Strictly speaking, “unstructured data” is a contradiction in terms. Data must have structure to be comprehensible. By “unstructured data” people usually mean data with a non-tabular structure.
Tabular data is data that comes in tables. Each row corresponds to a subject, and each column corresponds to a kind of measurement. This is the easiest data to work with.
Non-tabular data could mean anything other than tabular data, but in practice it often means text, or richer media such as images and video. It could mean more constrained data types but with a graph structure rather than a tabular structure. For example, XML and JSON files have a tree structure rather than a table structure.
There’s also overlap between tabular and non-tabular data. For example DICOM images are medical images (essentially JPEG files) with tabular metadata embedded in the file. Coming from the opposite direction, relational databases often contain “blobs” (binary large objects) that are islands of unstructured data contained within structured data.
More productive discussions
My point here isn’t to quibble over language usage but to offer a constructive suggestion: say what structure data has, not what structure it doesn’t have.
Discussions about “unstructured data” are often unproductive because two people can use the term, with two different ideas of what it means, and think they’re in agreement when they’re not. Maybe an executive and a sales rep shake hands on an agreement that isn’t really an agreement.

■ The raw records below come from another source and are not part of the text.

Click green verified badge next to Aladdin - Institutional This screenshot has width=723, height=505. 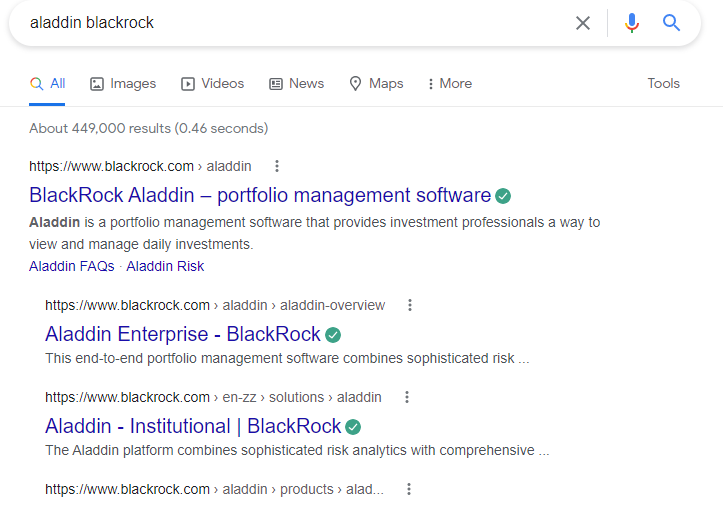click(x=353, y=427)
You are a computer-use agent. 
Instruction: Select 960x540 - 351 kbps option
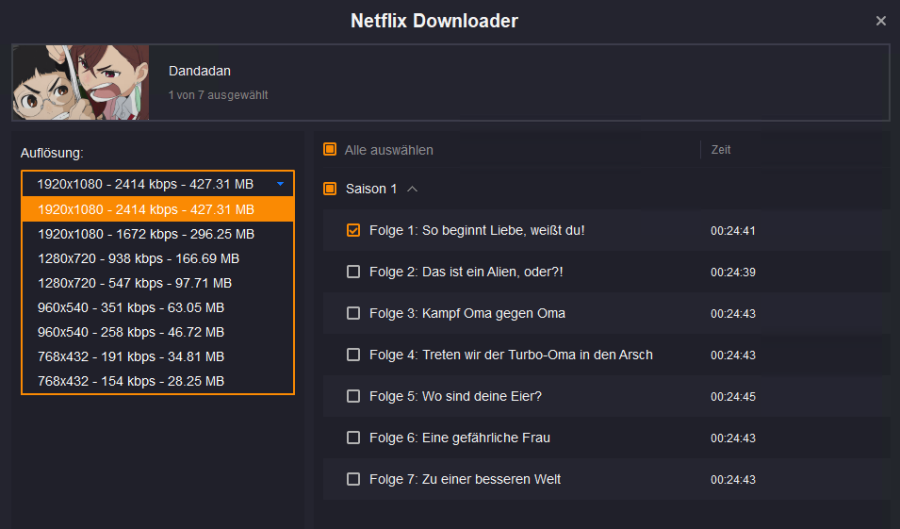click(130, 307)
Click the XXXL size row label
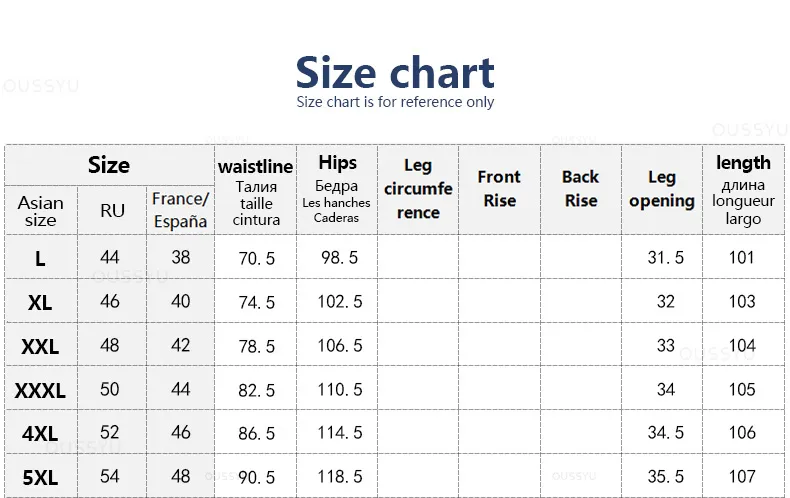 point(40,391)
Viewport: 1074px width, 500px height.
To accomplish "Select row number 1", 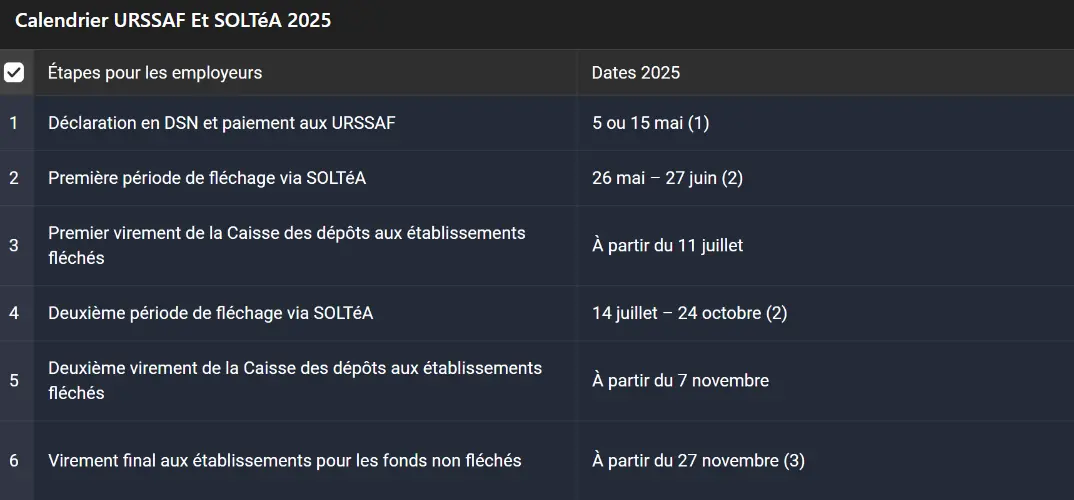I will tap(14, 123).
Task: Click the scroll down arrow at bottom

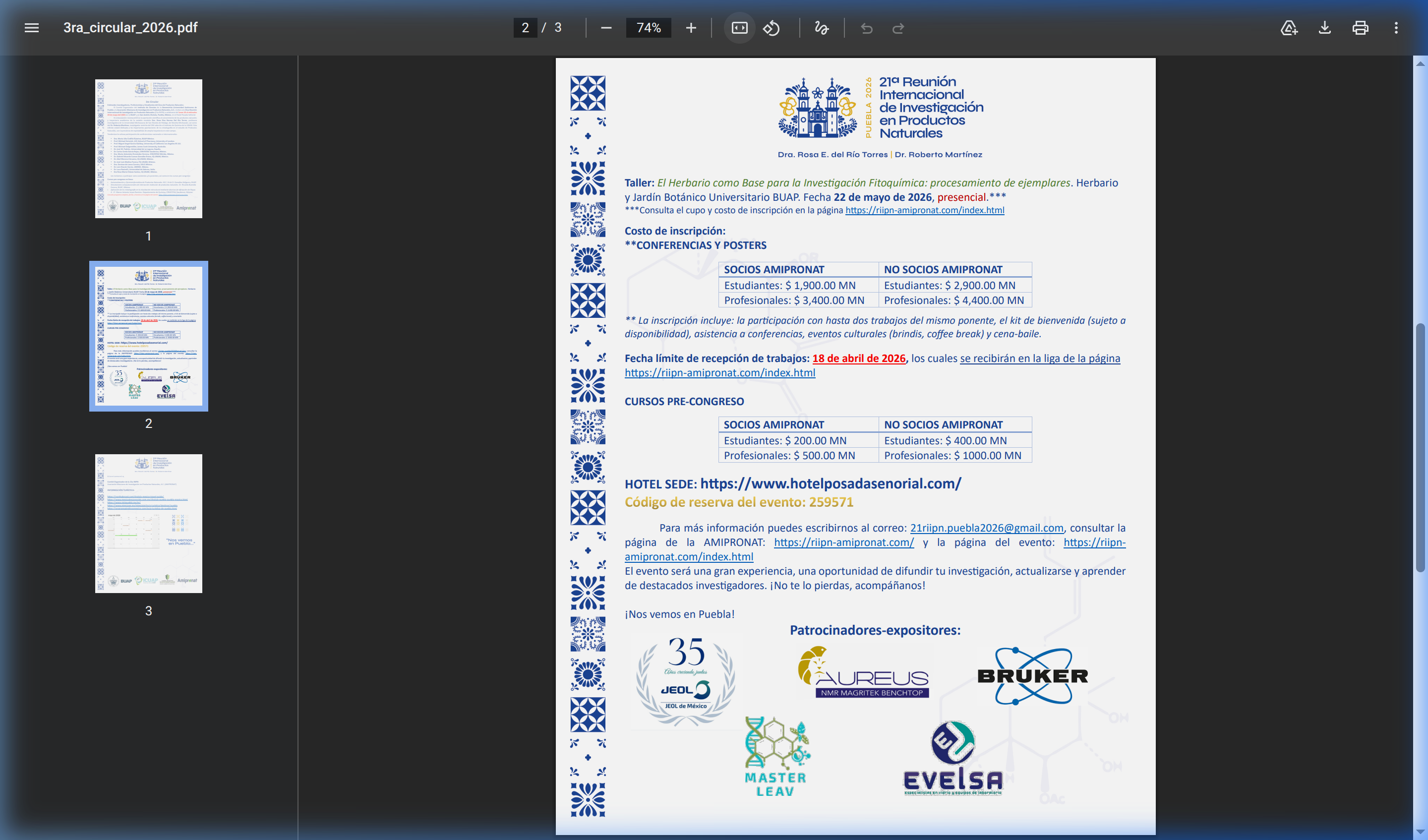Action: (x=1420, y=832)
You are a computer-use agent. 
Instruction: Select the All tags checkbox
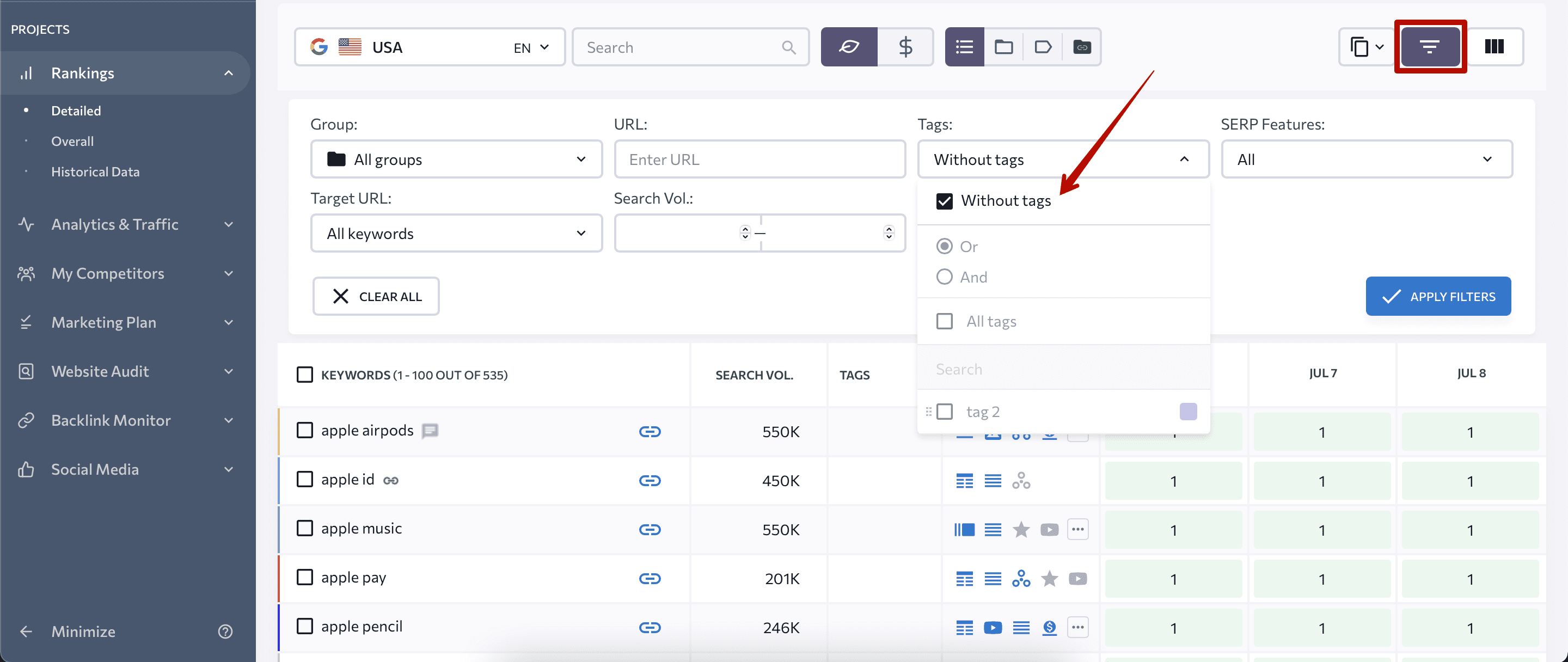pyautogui.click(x=944, y=320)
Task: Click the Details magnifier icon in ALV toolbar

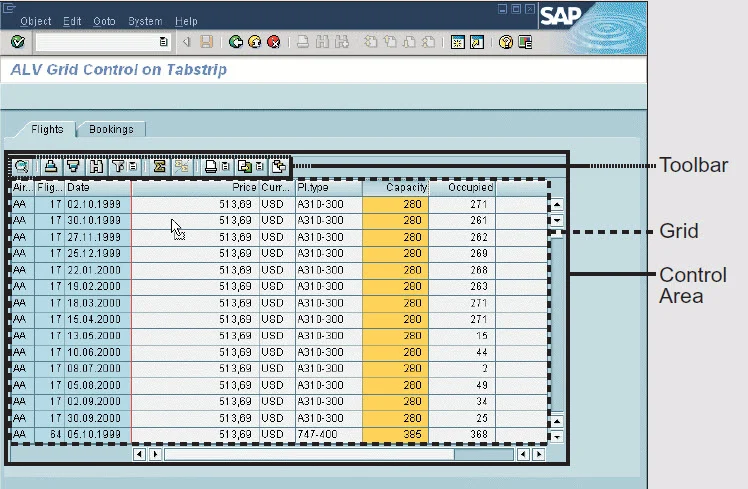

Eventually there will have to be a discussion of what structure data actually has rather than what structure it lacks, and to what degree that structure is exploitable. Having that discussion sooner rather than later can save a lot of money.
Free text fields
One form of “unstructured” data is free text fields. These fields are not free of structure. They usually contain prose, written in a particular language, or at most in small number of languages. That’s a start. There should be more exploitable structure from context. Is the text a pathology report? A Facebook status? A legal opinion?
Clients will ask how to de-identify free text fields. You can’t. If the text is truly free, it could be anything, by definition. But if there’s some known structure, then maybe there’s some practical way to anonymize the data, especially if there’s some tolerance for error.
For example, a program may search for and mask probable names. Such a program would find “Elizabeth” but might fail to find “the queen.” Since there are only a couple queens , this would be a privacy breech. Such software would also have false positives, such as masking the name of the ocean liner Queen Elizabeth 2. 
 The Wikipedia list of current sovereign monarchs lists only two women, Queen Elizabeth II of the UK and Queen Margrethe II of Denmark.
 The ship, also known as QE2, is Queen Elizabeth 2, while the monarch is Queen Elizabeth II.